### THE EXERCISE
Rewrite every line of the items below as a Markdown table with the columns "Row" and "Line". Number each row, and leave out the blank lines.

### DATA SECTION
■ ■ ■

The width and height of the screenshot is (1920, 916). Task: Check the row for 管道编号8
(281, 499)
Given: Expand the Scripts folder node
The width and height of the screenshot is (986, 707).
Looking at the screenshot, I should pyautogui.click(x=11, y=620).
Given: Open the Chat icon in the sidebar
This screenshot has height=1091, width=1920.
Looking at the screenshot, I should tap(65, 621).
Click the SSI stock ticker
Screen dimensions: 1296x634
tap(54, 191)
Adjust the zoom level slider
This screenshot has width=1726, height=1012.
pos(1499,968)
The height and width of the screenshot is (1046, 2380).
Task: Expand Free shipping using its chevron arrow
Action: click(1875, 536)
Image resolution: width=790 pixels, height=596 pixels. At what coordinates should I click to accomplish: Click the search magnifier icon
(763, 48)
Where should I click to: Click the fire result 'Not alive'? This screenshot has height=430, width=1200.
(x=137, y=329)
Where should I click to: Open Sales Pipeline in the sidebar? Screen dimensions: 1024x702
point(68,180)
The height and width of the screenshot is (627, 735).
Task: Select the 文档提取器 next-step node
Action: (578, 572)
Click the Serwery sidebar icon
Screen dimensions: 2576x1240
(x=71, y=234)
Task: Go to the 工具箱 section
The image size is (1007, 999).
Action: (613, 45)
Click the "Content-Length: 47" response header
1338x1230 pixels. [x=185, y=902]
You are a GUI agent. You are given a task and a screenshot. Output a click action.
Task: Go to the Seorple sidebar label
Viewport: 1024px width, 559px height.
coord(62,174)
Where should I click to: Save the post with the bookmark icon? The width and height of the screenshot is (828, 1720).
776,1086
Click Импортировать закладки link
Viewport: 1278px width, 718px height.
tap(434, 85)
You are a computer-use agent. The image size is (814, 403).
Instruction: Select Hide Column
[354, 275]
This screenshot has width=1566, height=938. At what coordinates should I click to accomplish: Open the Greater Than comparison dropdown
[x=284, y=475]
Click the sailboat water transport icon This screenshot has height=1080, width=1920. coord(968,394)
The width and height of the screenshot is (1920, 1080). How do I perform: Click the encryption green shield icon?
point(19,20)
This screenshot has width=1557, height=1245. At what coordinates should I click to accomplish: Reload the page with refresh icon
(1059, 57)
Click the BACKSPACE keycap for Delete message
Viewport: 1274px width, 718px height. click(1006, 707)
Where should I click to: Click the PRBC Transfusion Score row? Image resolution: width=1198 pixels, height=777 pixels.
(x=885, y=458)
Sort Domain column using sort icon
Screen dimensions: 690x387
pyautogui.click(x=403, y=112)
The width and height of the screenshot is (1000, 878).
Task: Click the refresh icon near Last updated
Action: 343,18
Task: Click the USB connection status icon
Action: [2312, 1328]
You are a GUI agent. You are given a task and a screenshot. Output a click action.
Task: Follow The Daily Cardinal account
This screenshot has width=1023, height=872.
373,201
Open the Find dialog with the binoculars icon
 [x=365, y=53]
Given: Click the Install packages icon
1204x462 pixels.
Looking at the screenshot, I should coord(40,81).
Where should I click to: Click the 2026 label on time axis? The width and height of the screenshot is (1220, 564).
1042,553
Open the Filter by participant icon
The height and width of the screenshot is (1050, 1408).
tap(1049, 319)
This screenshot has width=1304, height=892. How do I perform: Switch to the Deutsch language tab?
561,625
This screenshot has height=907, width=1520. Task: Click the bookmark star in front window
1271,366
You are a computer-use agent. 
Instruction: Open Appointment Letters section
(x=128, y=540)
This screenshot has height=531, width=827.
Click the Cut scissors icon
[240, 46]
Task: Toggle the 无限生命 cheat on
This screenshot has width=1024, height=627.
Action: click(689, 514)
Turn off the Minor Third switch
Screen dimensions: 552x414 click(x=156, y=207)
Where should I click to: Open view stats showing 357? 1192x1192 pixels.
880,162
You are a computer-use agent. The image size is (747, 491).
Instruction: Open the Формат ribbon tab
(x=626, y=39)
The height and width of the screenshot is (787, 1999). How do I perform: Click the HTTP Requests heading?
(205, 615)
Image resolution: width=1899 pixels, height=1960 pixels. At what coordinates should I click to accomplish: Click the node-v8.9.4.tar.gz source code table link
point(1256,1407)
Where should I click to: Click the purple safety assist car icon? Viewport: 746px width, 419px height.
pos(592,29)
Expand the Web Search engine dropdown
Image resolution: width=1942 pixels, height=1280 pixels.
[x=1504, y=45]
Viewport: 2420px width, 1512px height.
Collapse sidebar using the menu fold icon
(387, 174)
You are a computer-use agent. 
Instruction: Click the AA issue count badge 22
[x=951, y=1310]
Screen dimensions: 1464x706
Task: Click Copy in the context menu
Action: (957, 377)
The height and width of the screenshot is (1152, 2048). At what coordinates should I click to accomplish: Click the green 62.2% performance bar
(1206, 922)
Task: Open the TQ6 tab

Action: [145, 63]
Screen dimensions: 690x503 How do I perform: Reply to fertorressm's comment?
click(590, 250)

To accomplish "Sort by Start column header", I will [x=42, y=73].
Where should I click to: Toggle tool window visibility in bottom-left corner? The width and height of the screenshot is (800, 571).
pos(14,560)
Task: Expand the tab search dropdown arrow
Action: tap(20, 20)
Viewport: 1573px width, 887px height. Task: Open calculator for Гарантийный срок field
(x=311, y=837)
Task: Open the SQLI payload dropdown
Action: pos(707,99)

■ ■ ■

### ANSWER TO THIS TASK
| Row | Line |
|---|---|
| 1 | The width and height of the screenshot is (1920, 916). Task: Check the row for 管道编号8 |
| 2 | (281, 499) |
| 3 | Given: Expand the Scripts folder node |
| 4 | The width and height of the screenshot is (986, 707). |
| 5 | Looking at the screenshot, I should pyautogui.click(x=11, y=620). |
| 6 | Given: Open the Chat icon in the sidebar |
| 7 | This screenshot has height=1091, width=1920. |
| 8 | Looking at the screenshot, I should tap(65, 621). |
| 9 | Click the SSI stock ticker |
| 10 | Screen dimensions: 1296x634 |
| 11 | tap(54, 191) |
| 12 | Adjust the zoom level slider |
| 13 | This screenshot has width=1726, height=1012. |
| 14 | pos(1499,968) |
| 15 | The height and width of the screenshot is (1046, 2380). |
| 16 | Task: Expand Free shipping using its chevron arrow |
| 17 | Action: click(1875, 536) |
| 18 | Image resolution: width=790 pixels, height=596 pixels. At what coordinates should I click to accomplish: Click the search magnifier icon |
| 19 | (763, 48) |
| 20 | Where should I click to: Click the fire result 'Not alive'? This screenshot has height=430, width=1200. |
| 21 | (x=137, y=329) |
| 22 | Where should I click to: Open Sales Pipeline in the sidebar? Screen dimensions: 1024x702 |
| 23 | point(68,180) |
| 24 | The height and width of the screenshot is (627, 735). |
| 25 | Task: Select the 文档提取器 next-step node |
| 26 | Action: (578, 572) |
| 27 | Click the Serwery sidebar icon |
| 28 | Screen dimensions: 2576x1240 |
| 29 | (x=71, y=234) |
| 30 | Task: Go to the 工具箱 section |
| 31 | The image size is (1007, 999). |
| 32 | Action: (613, 45) |
| 33 | Click the "Content-Length: 47" response header |
| 34 | 1338x1230 pixels. [x=185, y=902] |
| 35 | You are a GUI agent. You are given a task and a screenshot. Output a click action. |
| 36 | Task: Go to the Seorple sidebar label |
| 37 | Viewport: 1024px width, 559px height. |
| 38 | coord(62,174) |
| 39 | Where should I click to: Save the post with the bookmark icon? The width and height of the screenshot is (828, 1720). |
| 40 | 776,1086 |
| 41 | Click Импортировать закладки link |
| 42 | Viewport: 1278px width, 718px height. |
| 43 | tap(434, 85) |
| 44 | You are a computer-use agent. The image size is (814, 403). |
| 45 | Instruction: Select Hide Column |
| 46 | [354, 275] |
| 47 | This screenshot has width=1566, height=938. At what coordinates should I click to accomplish: Open the Greater Than comparison dropdown |
| 48 | [x=284, y=475] |
| 49 | Click the sailboat water transport icon This screenshot has height=1080, width=1920. coord(968,394) |
| 50 | The width and height of the screenshot is (1920, 1080). How do I perform: Click the encryption green shield icon? |
| 51 | point(19,20) |
| 52 | This screenshot has width=1557, height=1245. At what coordinates should I click to accomplish: Reload the page with refresh icon |
| 53 | (1059, 57) |
| 54 | Click the BACKSPACE keycap for Delete message |
| 55 | Viewport: 1274px width, 718px height. click(1006, 707) |
| 56 | Where should I click to: Click the PRBC Transfusion Score row? Image resolution: width=1198 pixels, height=777 pixels. |
| 57 | (x=885, y=458) |
| 58 | Sort Domain column using sort icon |
| 59 | Screen dimensions: 690x387 |
| 60 | pyautogui.click(x=403, y=112) |
| 61 | The width and height of the screenshot is (1000, 878). |
| 62 | Task: Click the refresh icon near Last updated |
| 63 | Action: 343,18 |
| 64 | Task: Click the USB connection status icon |
| 65 | Action: [2312, 1328] |
| 66 | You are a GUI agent. You are given a task and a screenshot. Output a click action. |
| 67 | Task: Follow The Daily Cardinal account |
| 68 | This screenshot has width=1023, height=872. |
| 69 | 373,201 |
| 70 | Open the Find dialog with the binoculars icon |
| 71 |  [x=365, y=53] |
| 72 | Given: Click the Install packages icon |
| 73 | 1204x462 pixels. |
| 74 | Looking at the screenshot, I should coord(40,81). |
| 75 | Where should I click to: Click the 2026 label on time axis? The width and height of the screenshot is (1220, 564). |
| 76 | 1042,553 |
| 77 | Open the Filter by participant icon |
| 78 | The height and width of the screenshot is (1050, 1408). |
| 79 | tap(1049, 319) |
| 80 | This screenshot has width=1304, height=892. How do I perform: Switch to the Deutsch language tab? |
| 81 | 561,625 |
| 82 | This screenshot has height=907, width=1520. Task: Click the bookmark star in front window |
| 83 | 1271,366 |
| 84 | You are a computer-use agent.  |
| 85 | Instruction: Open Appointment Letters section |
| 86 | (x=128, y=540) |
| 87 | This screenshot has height=531, width=827. |
| 88 | Click the Cut scissors icon |
| 89 | [240, 46] |
| 90 | Task: Toggle the 无限生命 cheat on |
| 91 | This screenshot has width=1024, height=627. |
| 92 | Action: click(689, 514) |
| 93 | Turn off the Minor Third switch |
| 94 | Screen dimensions: 552x414 click(x=156, y=207) |
| 95 | Where should I click to: Open view stats showing 357? 1192x1192 pixels. |
| 96 | 880,162 |
| 97 | You are a computer-use agent. The image size is (747, 491). |
| 98 | Instruction: Open the Формат ribbon tab |
| 99 | (x=626, y=39) |
| 100 | The height and width of the screenshot is (787, 1999). How do I perform: Click the HTTP Requests heading? |
| 101 | (205, 615) |
| 102 | Image resolution: width=1899 pixels, height=1960 pixels. At what coordinates should I click to accomplish: Click the node-v8.9.4.tar.gz source code table link |
| 103 | point(1256,1407) |
| 104 | Where should I click to: Click the purple safety assist car icon? Viewport: 746px width, 419px height. |
| 105 | pos(592,29) |
| 106 | Expand the Web Search engine dropdown |
| 107 | Image resolution: width=1942 pixels, height=1280 pixels. |
| 108 | [x=1504, y=45] |
| 109 | Viewport: 2420px width, 1512px height. |
| 110 | Collapse sidebar using the menu fold icon |
| 111 | (387, 174) |
| 112 | You are a computer-use agent.  |
| 113 | Instruction: Click the AA issue count badge 22 |
| 114 | [x=951, y=1310] |
| 115 | Screen dimensions: 1464x706 |
| 116 | Task: Click Copy in the context menu |
| 117 | Action: (957, 377) |
| 118 | The height and width of the screenshot is (1152, 2048). At what coordinates should I click to accomplish: Click the green 62.2% performance bar |
| 119 | (1206, 922) |
| 120 | Task: Open the TQ6 tab |
| 121 | Action: [145, 63] |
| 122 | Screen dimensions: 690x503 How do I perform: Reply to fertorressm's comment? |
| 123 | click(590, 250) |
| 124 | To accomplish "Sort by Start column header", I will [x=42, y=73]. |
| 125 | Where should I click to: Toggle tool window visibility in bottom-left corner? The width and height of the screenshot is (800, 571). |
| 126 | pos(14,560) |
| 127 | Task: Expand the tab search dropdown arrow |
| 128 | Action: tap(20, 20) |
| 129 | Viewport: 1573px width, 887px height. Task: Open calculator for Гарантийный срок field |
| 130 | (x=311, y=837) |
| 131 | Task: Open the SQLI payload dropdown |
| 132 | Action: pos(707,99) |